Actually, a large portion of Thursday was pretty over the top, starting with India’s Manish Arora, who will present his first collection for Paco Rabanne next Tuesday. Arora is known for his ornate embroidery and beading, and this season he went on a decorative rampage inspired by Robert Altman’s “Happy People” photo taken in 1970 at Colorado’s Holy Jam Festival. Arora turned the black-and-white image into a print and covered it with embroidery and beading. He also had sassy Spanish star Rossi de Palma open the show poured into an hourglass psychedelic hologram print dress. What followed was a trip in acid brights, cartoon collage prints, jeweled lattice work and cross-stitched leggings.

 

LOOKS BY RICK OWENS (LEFT); ANN DEMEULEMEESTER

Like an antidote to these hijinks, Rick Owens concentrated on the purity of floor-grazing columns.
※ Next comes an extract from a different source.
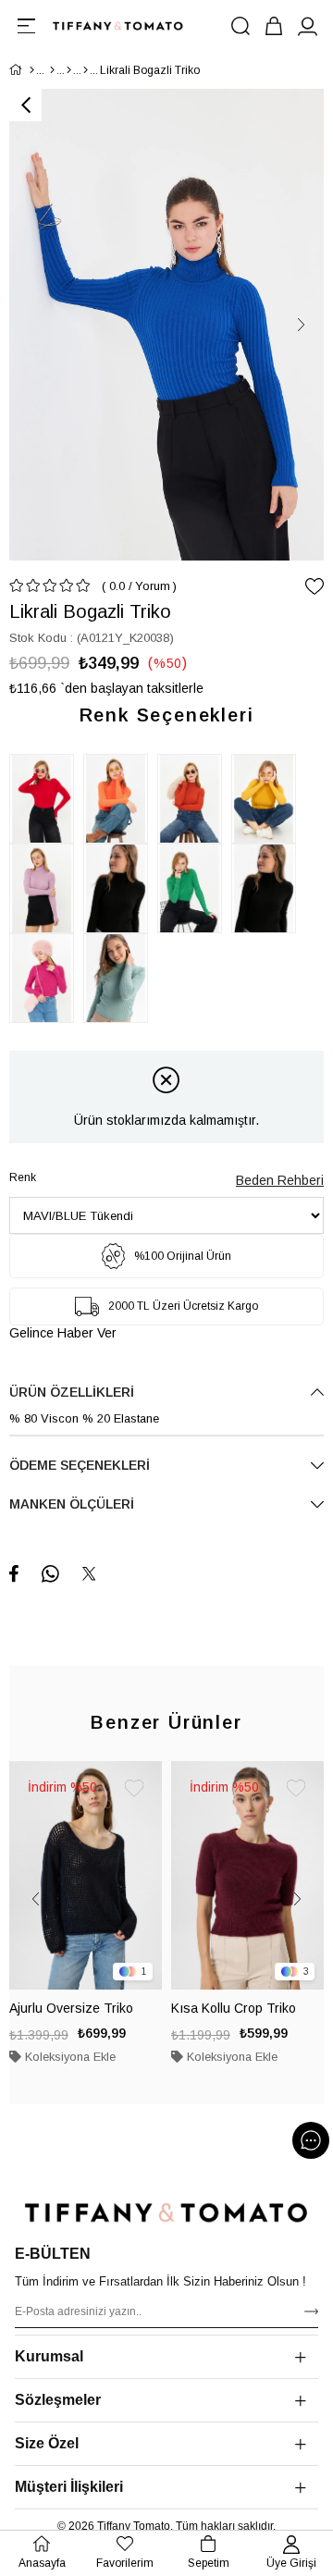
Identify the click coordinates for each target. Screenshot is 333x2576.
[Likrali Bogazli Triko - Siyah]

Owens said he was inspired by ’60s couture, but it would take a Sherlock Holmes of style to see this in these clothes. He is a sculptor, and there’s nothing referential here. The columns opened Owens’ show in solid white, featuring one jagged pleat down the front. His new raglan sleeve jackets and tunics—in tone-on-tone mixtures of gray, or black fabric and leather with the simplest drawstring waist—look almost romantic.

Ann Demeulemeester is always romantic in a sexy, melancholy way, and for spring, she’s flirting with nude silk fringe and transparent gauze. Oh yeah, Patti Smith’s boyish tailoring was in there too, as always. And Demeulemeester has been playing with string for sandal boots and chokers which look like macramé.

Meanwhile, over in the Tuileries gardens at the Jeu de Paume, Guillaume Henry took to the Tyrol for the new Carven’s second runway show. Henry is known for dressing young girls, and his pretty plaid looks and short pouf skirts are all over the place this fall. So he continued in the frisky vein for spring, sending out a Minnie Mouse circle skirt in black leather, a new baby-doll, A-line trench, and a lot of tricky stuff based on lederhosen and what looked like a deconstructed take on the Austrian folkore costumes from “The Sound of Music”—i.e., Lederhosen straps, dirndl-style skirts, and curvy, scoop-neck jackets. Instead of the traditional slate gray and loden green, Henry’s Edelweiss looks were in bright pink and orange with a lot of bare skin and Chantilly lace thown in for vamp appeal. The result was nice, and more than a little bit naughty.